> [PAGE]

Question

The value of the integral \( I = \int_{-3}^3 (x^3 - x) dx \) is

• A. 0
• B. 3/2
• C. 1/2
• D. x

Hint:

Always check for odd/even symmetry when integrating over symmetric intervals \([-a, a]\). This often simplifies the problem significantly. The integral of an odd function over a symmetric interval is always zero.

Answer 1

The Correct Option is A

Step 1: Understanding the Question:
The question asks to evaluate a definite integral over a symmetric interval (from -3 to 3).

Step 2: Key Formula or Approach:
For a definite integral over a symmetric interval \([-a, a]\):
1. If \( f(x) \) is an odd function (\( f(-x) = -f(x) \)), then \( \int_{-a}^a f(x) dx = 0 \).
2. If \( f(x) \) is an even function (\( f(-x) = f(x) \)), then \( \int_{-a}^a f(x) dx = 2 \int_0^a f(x) dx \).

Step 3: Detailed Explanation:
Given integral: \( I = \int_{-3}^3 (x^3 - x) dx \)
Let \( f(x) = x^3 - x \).
First, check if \( f(x) \) is an odd or even function:
Substitute \(-x\) for \(x\):
\[ f(-x) = (-x)^3 - (-x) \]
\[ f(-x) = -x^3 + x \]
Factor out -1:
\[ f(-x) = -(x^3 - x) \]
Since \( f(-x) = -f(x) \), the function \( f(x) = x^3 - x \) is an odd function.

> [INFORMATION PROVIDED]

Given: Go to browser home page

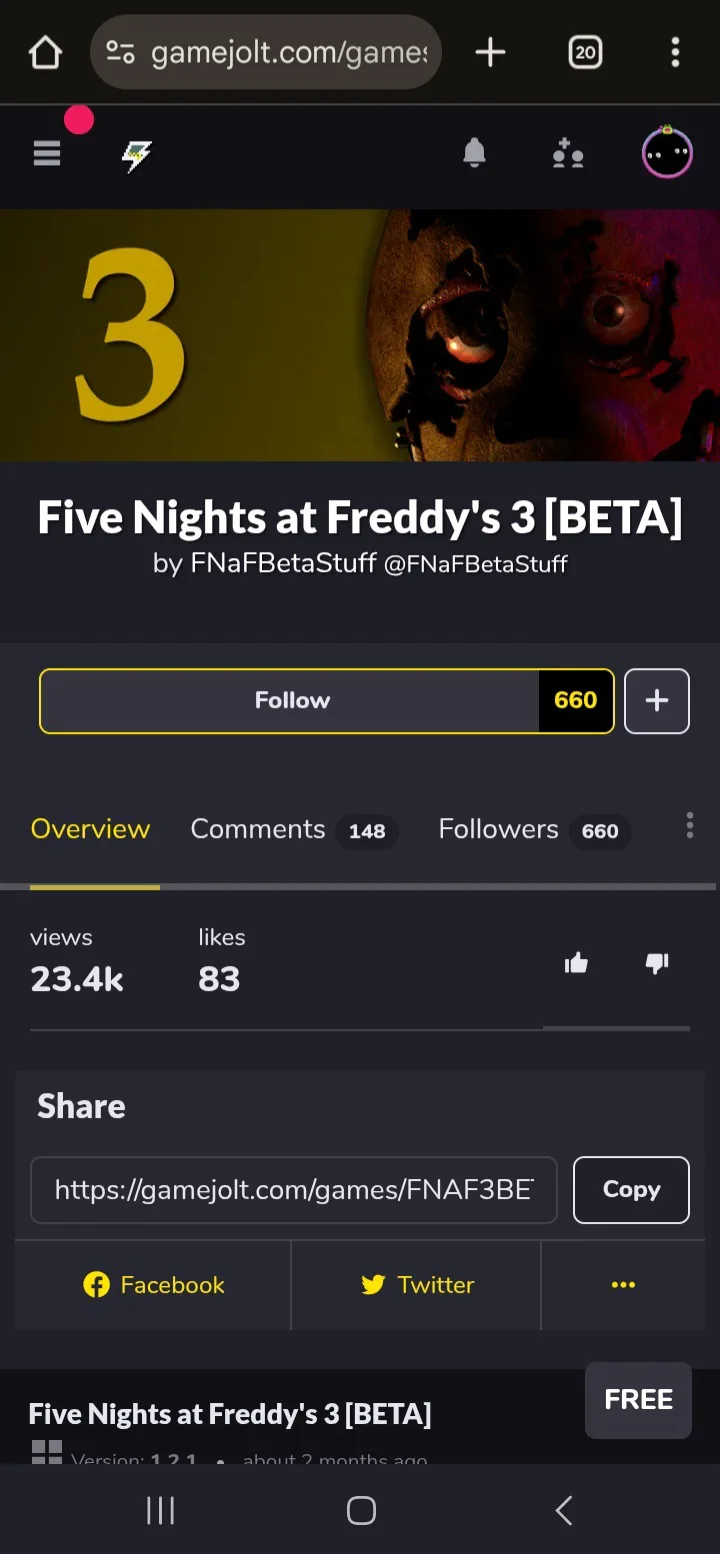Looking at the screenshot, I should (x=45, y=52).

> [THINGS TO DO]
• A. Please reproduce the integral solution above word for word, from "Step 1: Understanding" to "f(x) dx = 0 \).".
• B. For each statement, say whether the integral solution above agrees with it. Answer yes or no and quote the words that decide it. (i) The integration runs over the interval from -3 to 3. (ii) The correct option is B. (iii) The function f(x) = x^3 - x is shown to be even.
• C. Write the next part of the integral solution above, picking up after its final sentence.

> [RESPONSES BY TASK]
• A.
Step 1: Understanding the Question:
The question asks to evaluate a definite integral over a symmetric interval (from -3 to 3).

Step 2: Key Formula or Approach:
For a definite integral over a symmetric interval \([-a, a]\):
1. If \( f(x) \) is an odd function (\( f(-x) = -f(x) \)), then \( \int_{-a}^a f(x) dx = 0 \).

• B.
(i) Yes: "The question asks to evaluate a definite integral over a symmetric interval (from -3 to 3)."
(ii) No: "The Correct Option is A"
(iii) No: "the function \( f(x) = x^3 - x \) is an odd function."

• C.
Because the integral is over a symmetric interval \([-3, 3]\) and the integrand is an odd function, the value of the integral is 0.
Alternatively, directly integrate:
\[ \int (x^3 - x) dx = \frac{x^4}{4} - \frac{x^2}{2} + C \]
Evaluate the definite integral:
\[ \left[ \frac{x^4}{4} - \frac{x^2}{2} \right]_{-3}^3 = \left( \frac{3^4}{4} - \frac{3^2}{2} \right) - \left( \frac{(-3)^4}{4} - \frac{(-3)^2}{2} \right) \]
\[ = \left( \frac{81}{4} - \frac{9}{2} \right) - \left( \frac{81}{4} - \frac{9}{2} \right) \]
\[ = 0 \]

Step 4: Final Answer:
The value of the integral is 0.